Change every "GUI agent" in the records below to "interface assistant", keeping everything else as it is.

### PROVIDED DATA
========
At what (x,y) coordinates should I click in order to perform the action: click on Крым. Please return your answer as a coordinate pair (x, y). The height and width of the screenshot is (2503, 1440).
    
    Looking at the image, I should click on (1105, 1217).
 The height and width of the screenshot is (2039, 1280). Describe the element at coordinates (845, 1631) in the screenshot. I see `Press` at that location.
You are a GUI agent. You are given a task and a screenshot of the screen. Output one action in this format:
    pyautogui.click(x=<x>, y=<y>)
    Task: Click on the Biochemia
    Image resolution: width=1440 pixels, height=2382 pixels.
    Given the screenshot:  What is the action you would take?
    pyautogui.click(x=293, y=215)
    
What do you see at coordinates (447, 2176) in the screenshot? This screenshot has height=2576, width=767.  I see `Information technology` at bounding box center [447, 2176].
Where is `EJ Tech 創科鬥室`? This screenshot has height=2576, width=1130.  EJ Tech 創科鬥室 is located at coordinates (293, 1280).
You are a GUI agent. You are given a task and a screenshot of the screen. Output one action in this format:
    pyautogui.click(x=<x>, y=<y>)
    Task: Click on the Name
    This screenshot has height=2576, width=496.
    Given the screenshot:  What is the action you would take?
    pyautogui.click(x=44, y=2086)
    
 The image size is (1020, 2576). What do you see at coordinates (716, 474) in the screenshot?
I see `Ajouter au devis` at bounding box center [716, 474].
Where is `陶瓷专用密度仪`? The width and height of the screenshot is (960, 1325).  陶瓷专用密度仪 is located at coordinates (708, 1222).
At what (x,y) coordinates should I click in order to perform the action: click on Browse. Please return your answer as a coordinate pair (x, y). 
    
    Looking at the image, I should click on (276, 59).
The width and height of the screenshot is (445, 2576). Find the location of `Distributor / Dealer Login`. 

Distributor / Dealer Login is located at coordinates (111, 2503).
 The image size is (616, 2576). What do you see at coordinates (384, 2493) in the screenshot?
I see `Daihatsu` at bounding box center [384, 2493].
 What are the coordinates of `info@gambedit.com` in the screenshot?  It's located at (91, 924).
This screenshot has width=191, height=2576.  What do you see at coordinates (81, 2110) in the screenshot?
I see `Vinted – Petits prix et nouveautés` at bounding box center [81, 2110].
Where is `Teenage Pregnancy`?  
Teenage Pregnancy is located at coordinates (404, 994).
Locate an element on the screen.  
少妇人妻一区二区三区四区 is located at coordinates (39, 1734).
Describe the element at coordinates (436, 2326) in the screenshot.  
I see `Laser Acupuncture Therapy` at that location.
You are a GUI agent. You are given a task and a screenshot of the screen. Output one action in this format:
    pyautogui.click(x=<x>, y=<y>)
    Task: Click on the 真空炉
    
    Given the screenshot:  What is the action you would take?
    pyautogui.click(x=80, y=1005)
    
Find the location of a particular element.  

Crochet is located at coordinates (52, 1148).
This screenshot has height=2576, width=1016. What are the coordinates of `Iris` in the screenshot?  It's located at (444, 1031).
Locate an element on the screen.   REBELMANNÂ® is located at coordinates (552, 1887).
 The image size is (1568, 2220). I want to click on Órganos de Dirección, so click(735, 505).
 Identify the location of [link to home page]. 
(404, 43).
========
### SOLUTION FOR THIS TASK
At what (x,y) coordinates should I click in order to perform the action: click on Крым. Please return your answer as a coordinate pair (x, y). The height and width of the screenshot is (2503, 1440).
    
    Looking at the image, I should click on (1105, 1217).
 The height and width of the screenshot is (2039, 1280). Describe the element at coordinates (845, 1631) in the screenshot. I see `Press` at that location.
You are a interface assistant. You are given a task and a screenshot of the screen. Output one action in this format:
    pyautogui.click(x=<x>, y=<y>)
    Task: Click on the Biochemia
    Image resolution: width=1440 pixels, height=2382 pixels.
    Given the screenshot:  What is the action you would take?
    pyautogui.click(x=293, y=215)
    
What do you see at coordinates (447, 2176) in the screenshot? This screenshot has height=2576, width=767.  I see `Information technology` at bounding box center [447, 2176].
Where is `EJ Tech 創科鬥室`? This screenshot has height=2576, width=1130.  EJ Tech 創科鬥室 is located at coordinates (293, 1280).
You are a interface assistant. You are given a task and a screenshot of the screen. Output one action in this format:
    pyautogui.click(x=<x>, y=<y>)
    Task: Click on the Name
    This screenshot has height=2576, width=496.
    Given the screenshot:  What is the action you would take?
    pyautogui.click(x=44, y=2086)
    
 The image size is (1020, 2576). What do you see at coordinates (716, 474) in the screenshot?
I see `Ajouter au devis` at bounding box center [716, 474].
Where is `陶瓷专用密度仪`? The width and height of the screenshot is (960, 1325).  陶瓷专用密度仪 is located at coordinates (708, 1222).
At what (x,y) coordinates should I click in order to perform the action: click on Browse. Please return your answer as a coordinate pair (x, y). 
    
    Looking at the image, I should click on (276, 59).
The width and height of the screenshot is (445, 2576). Find the location of `Distributor / Dealer Login`. 

Distributor / Dealer Login is located at coordinates (111, 2503).
 The image size is (616, 2576). What do you see at coordinates (384, 2493) in the screenshot?
I see `Daihatsu` at bounding box center [384, 2493].
 What are the coordinates of `info@gambedit.com` in the screenshot?  It's located at (91, 924).
This screenshot has width=191, height=2576.  What do you see at coordinates (81, 2110) in the screenshot?
I see `Vinted – Petits prix et nouveautés` at bounding box center [81, 2110].
Where is `Teenage Pregnancy`?  
Teenage Pregnancy is located at coordinates (404, 994).
Locate an element on the screen.  
少妇人妻一区二区三区四区 is located at coordinates (39, 1734).
Describe the element at coordinates (436, 2326) in the screenshot.  
I see `Laser Acupuncture Therapy` at that location.
You are a interface assistant. You are given a task and a screenshot of the screen. Output one action in this format:
    pyautogui.click(x=<x>, y=<y>)
    Task: Click on the 真空炉
    
    Given the screenshot:  What is the action you would take?
    pyautogui.click(x=80, y=1005)
    
Find the location of a particular element.  

Crochet is located at coordinates (52, 1148).
This screenshot has height=2576, width=1016. What are the coordinates of `Iris` in the screenshot?  It's located at (444, 1031).
Locate an element on the screen.   REBELMANNÂ® is located at coordinates (552, 1887).
 The image size is (1568, 2220). I want to click on Órganos de Dirección, so click(735, 505).
 Identify the location of [link to home page]. 
(404, 43).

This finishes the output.